While we often conceptualize a condo as connected townhomes, you may be surprised to learn that there is another type of condo designation in Michigan. The typical understanding of a condo is that of shared walls. This type of condo is defined as a building condo. Separate from building condos are so-called site condos, which in form and function serve the same purpose as a platted subdivision. Developers frequently use site condos instead of seeking approval for a subdivision for cost-saving and expediency purposes. Whether you are buying a traditional free-standing home in a site condo or a unit in a larger building, you should be familiar with certain aspects of condo ownership. Here are five quick tips for ensuring your condo purchase is successful.
- Read the Condominium Documents. Sometimes the best advice is the most obvious advice. Use and enjoyment of your new condo will be subject to compliance with the condominium documents, which consist of a Master Deed, Condominium Bylaws, Subdivision Plan and Restrictions. The Master Deed defines the property to be included within the condominium project. It also defines the areas called “common elements” and “limited common elements” that you will share with others. The Condominium Bylaws govern the administration of a condominium project, including potential restrictions on your use of the property.
- Establish a Sufficient Review Period in the Purchase Agreement. Information included in the various condominium documents can be voluminous. That is not even considering the documents associated with the condominium association, which separately governs the association of owners within the project. Consequently, make sure your purchase agreement permits adequate time to review the condominium documents and any association documents. This should include time for a consultation with an attorney to help you understand the documents.
- Investigate the Association. Governing the relationship between co-owners and enforcing rules within a condominium project is a condominium association.
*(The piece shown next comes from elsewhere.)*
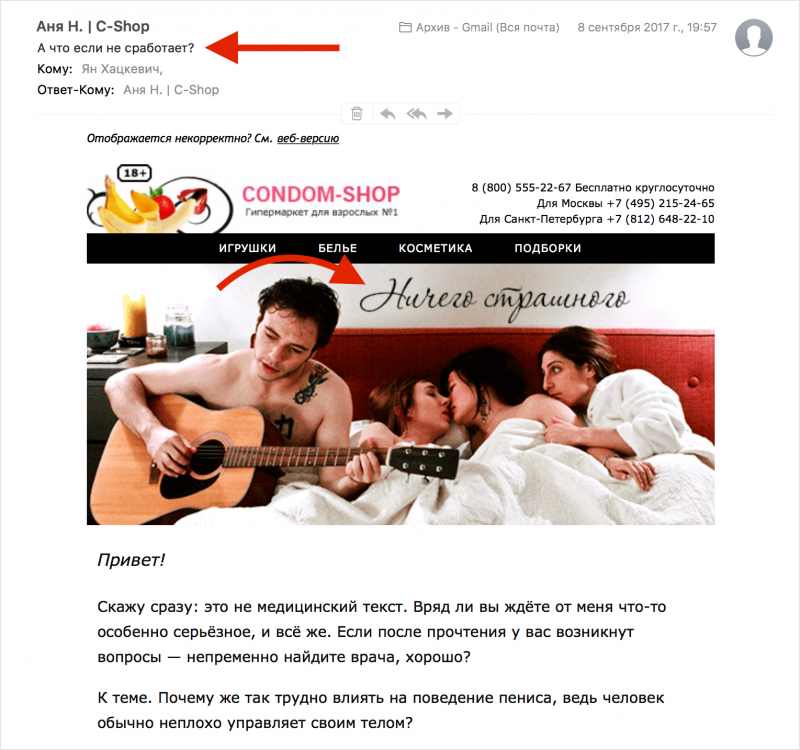Open the ИГРУШКИ menu item
The image size is (800, 750).
pyautogui.click(x=247, y=248)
Associations are usually incorporated as non-profit entities, subjecting them to holding certain meetings. If available, ask for minutes of the last association meetings to find out what is really going-on in the development. Carefully consider issues that are affecting the condominium.
- Determine the Financial Viability of the Condominium. As part of your due diligence, investigate the financial viability of the condominium project. Ask to review the budget and financial statements of the association. Consider if adequate reserves exist for replacement of common elements, such as road ways and structural items. Further investigate how dues are assessed, including the amount and frequency of dues. Ask if there are any upcoming assessments.
- Inspect the Structures. For a building condo, inspect not only the unit you wish to purchase, but also the shared common elements, including the roof and other shared systems. You do not want to be in a position of being faced with an assessment to repair a shared roof or drive for instance. To that end, be sure to fully understand what you are required to maintain and what the associated is required to maintain. A general building inspector can assist you with structural issues. Insurance coverage should also be ascertained, including determination of what the association’s insurance covers.
BONUS TIP – Lake Access. Many condominium projects advertise some sort of lake access or other water rights. Unfortunately, lake access in the popular conception may not be consistent with riparian rights under Michigan law. Make sure you consult with an attorney if lake access is advertised so you fully understand what your “lake access” includes.
The above are just some issues to consider, but taking the time to investigate them can save you in the long run.